*作業指示*:
**1.** GParsに関する文章によると、スレッドのプールは何に応じて自動的に割り当てられるか。
**2.** GParsに関する文章を、最後の文のあとから書き継ぐこと。

━━━━━ 課題文 ━━━━━

従来、Java言語でこれらの処理を実現しようとしたら、Java並行処理プログラミング ―その「基盤」と「最新API」を究める―などで説明されているjava.util.concurrentなどのライブラリーを駆使してかなりの分量のコードを記述する必要があり、ただでさえ敷居が高い並列処理がますます難しくなるという印象だったのですが、GParsを使えば少なくともコード自体は非常に簡単に記述できるのですね。たとえば、

import static groovyx.gpars.GParsPool.*

def numbers = [1, 2, 3, 4, 5, 6]
def squares = [1, 4, 9, 16, 25, 36]

withPool { 
    assert squares == numbers.collectParallel { it * it }
}

この記述だと、実際あまりにも簡単すぎて何が行われているのかわからない感じですが、CPUのコア数に応じてスレッドのプールが自動的に割り当てられ*3クロージャーで示される各計算処理(上記の例だと二乗)が複数のスレッドで同時に処理されるようになるとのことです。また、これはJSR166、JSR166yなどのJavaのライブラリーに対するDSLとなっているそうですが、信頼性の高いJava言語の基盤の上に使いやすいGroovyのAPIをかぶせたという感じでしょうか。Java言語やJavaのライブラリーをいったん完全に否定するところからスタートするのではなく、伝統的なJavaの資産を活用しつつ、その上で使いやすさを提供するという、もともとのGroovyの思想を並列処理でも利用できるようになるということですね。
並列コレクション以外に、ScalaErlangで有名なアクターを使ったプログラミングやClojureのようなエージェントを使った可変な状態の同期、データフローを使った依存関係による計算順序の並列化の話などがありました。

━━━━━ 表示データ ━━━━━

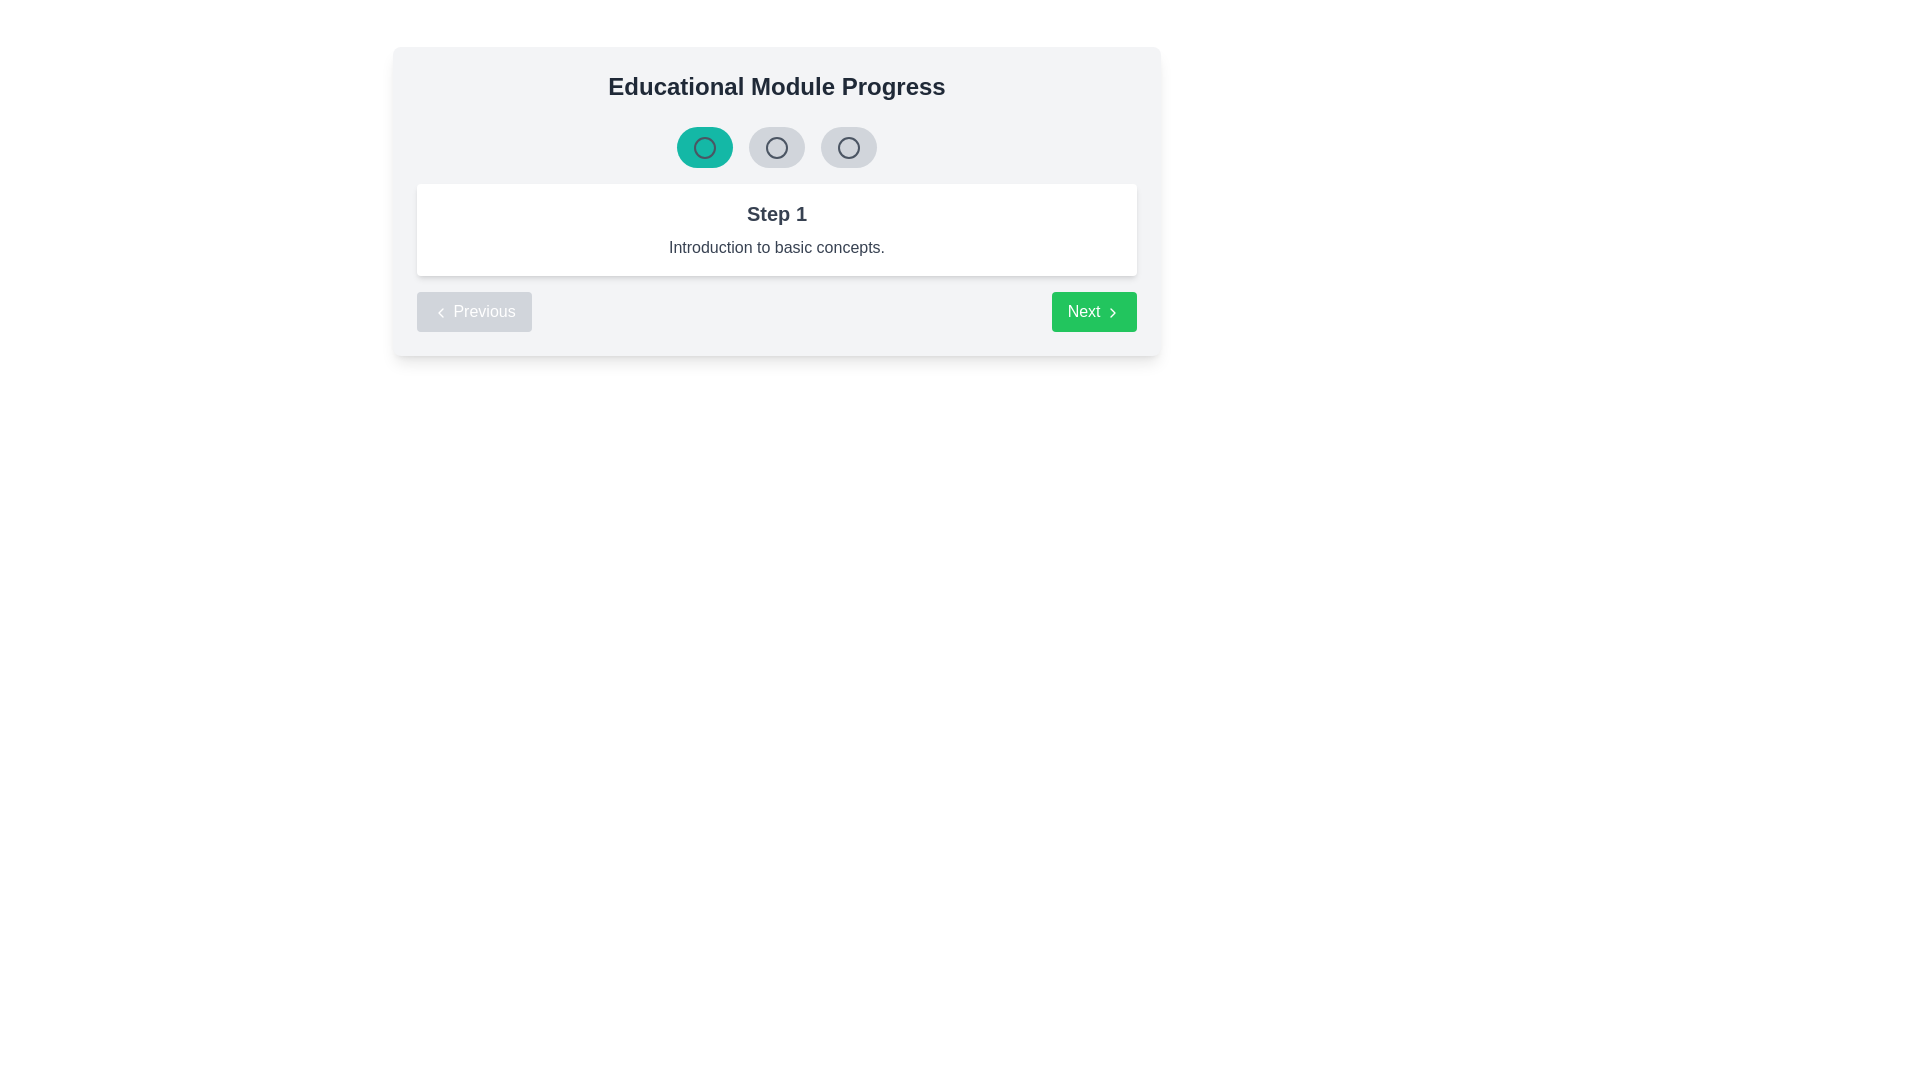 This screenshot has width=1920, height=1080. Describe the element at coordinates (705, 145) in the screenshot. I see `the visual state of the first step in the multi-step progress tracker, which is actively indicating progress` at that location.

━━━━━
━━━━━ 表示データ ━━━━━

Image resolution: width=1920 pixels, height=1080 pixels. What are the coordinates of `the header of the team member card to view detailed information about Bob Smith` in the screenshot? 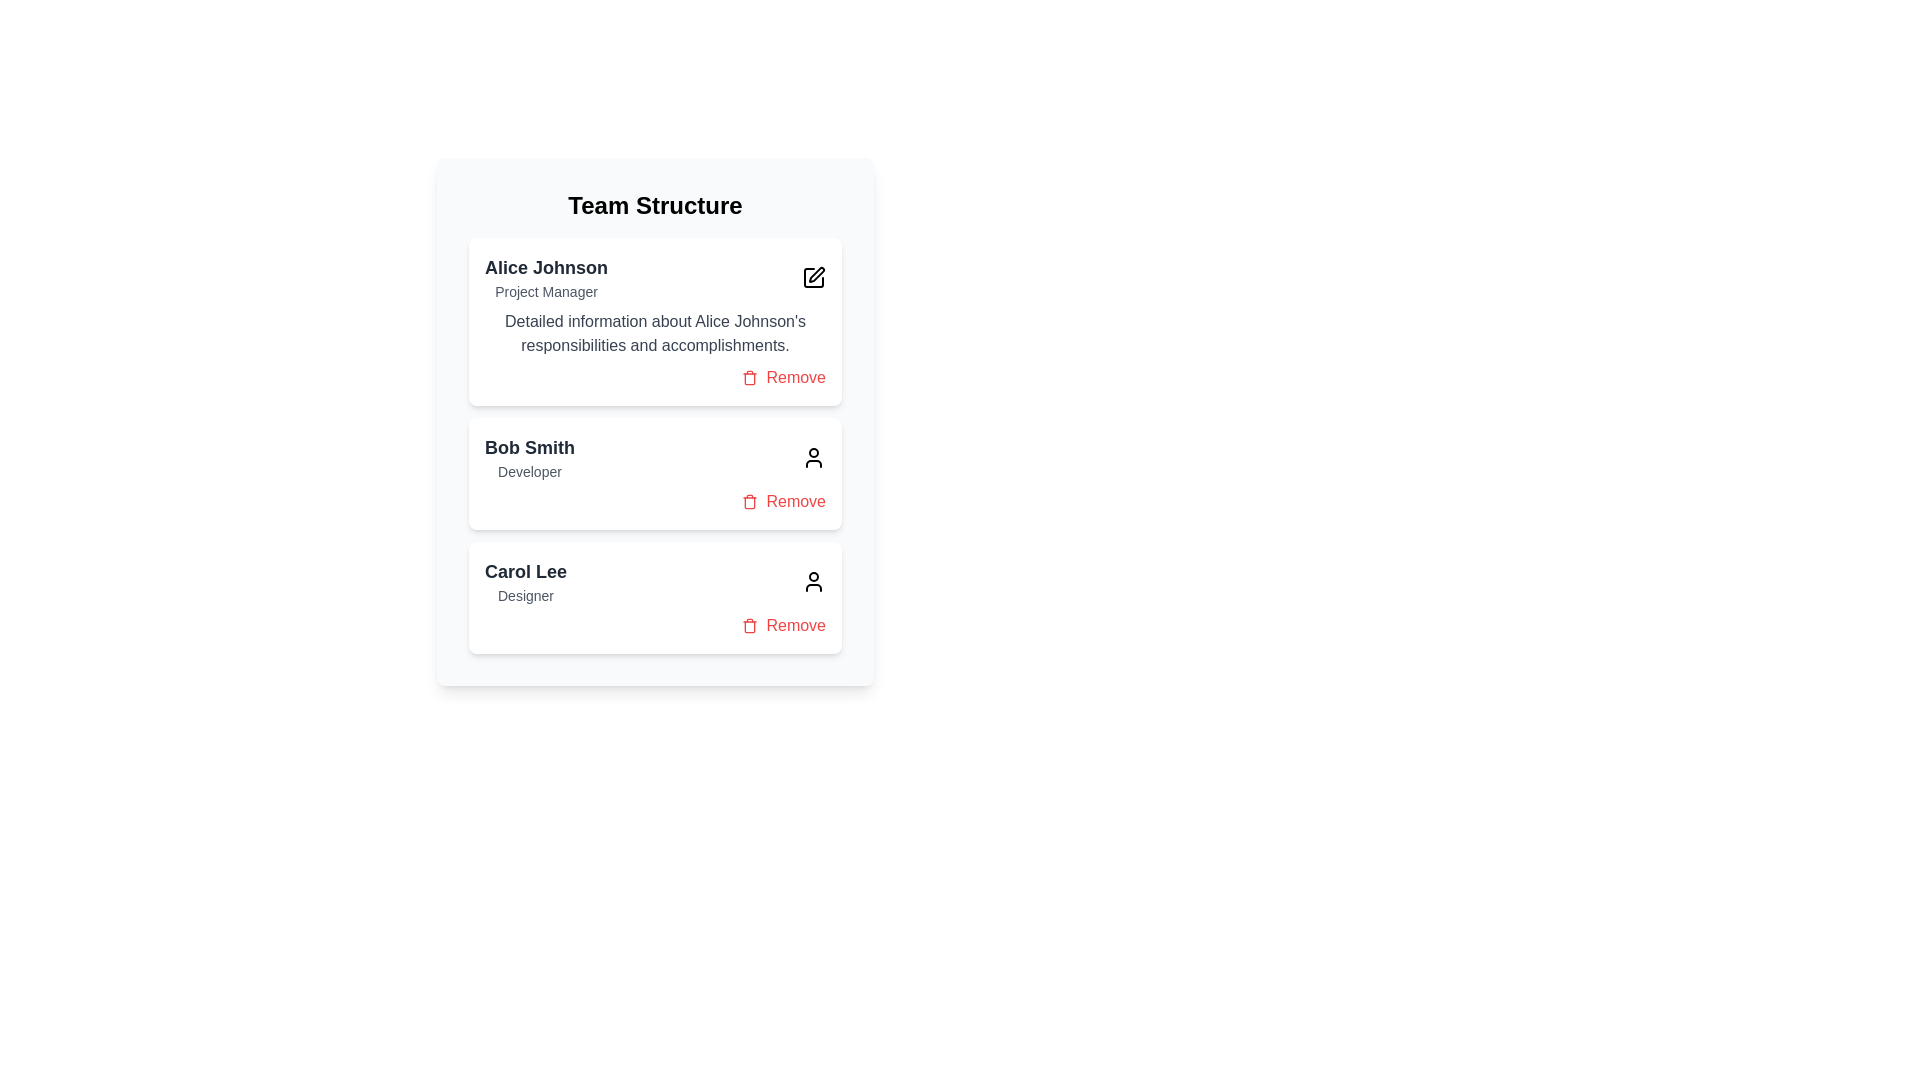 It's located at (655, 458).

━━━━━

*解答*:
**1.** CPUのコア数に応じて割り当てられる。

**2.**
もちろん、記述は簡単ですが、適切に利用するためには背景となる並列処理に関する知識が必要になると思われます。上記の例でもcollectParallelに渡すクロージャーが純粋な関数となっておらず、副作用があるとおかしな動作になってしまいますし、そもそも、どういった場合に並列化すると高速になるかといったことを実際には考慮する必要があると思います。
従来、並列処理は難しいものとして敬遠していたところがあったのですが、このような使い勝手のよいライブラリーが利用できるのであれば、今後、業務でも真剣に応用することを考えていきたいと思いました。複数のリクエストを同時に複数スレッドで処理するオンラインのアプリケーションとは異なり、バッチプログラムやテストプログラムの高速化などに特に有用かもしれません。
なお、ふもさんを中心として、現在GParsのユーザーガイドの翻訳中とのことでした。(翻訳協力者募集中@fumokmmまで)
講義スライドは以下に上がっています。

「Groovy 1.8の新機能 〜ま、まさか、今までのGroovyが予告だったとでも言うのか…〜」(上原潤二氏)

講義の後半はプログラミングGroovyの著者の一人でもあり、また、groovyservの開発者としても知られる上原さん(id:uehaj、@uehaj)から、たくさんあるGroovy1.8の新機能のうち特に重要なものについての紹介がありました。

  • 文法の拡張
  • AST変換強化
  • クロージャまわりの強化(メモ化による高速化など)
  • 効率向上(int型の最適化など)
  • ライブラリー強化
  • その他

タイトルにあるように、いままでのGroovyの存在が単なる予告編だったのかと思わせるくらい、魅力的な数多くの新機能が実現されており、今回のリリースは「Groovy史上、十指に入る良い出来」で、全機能を説明したら1日がかりになるということをおっしゃっていました。
講義スライドは以下。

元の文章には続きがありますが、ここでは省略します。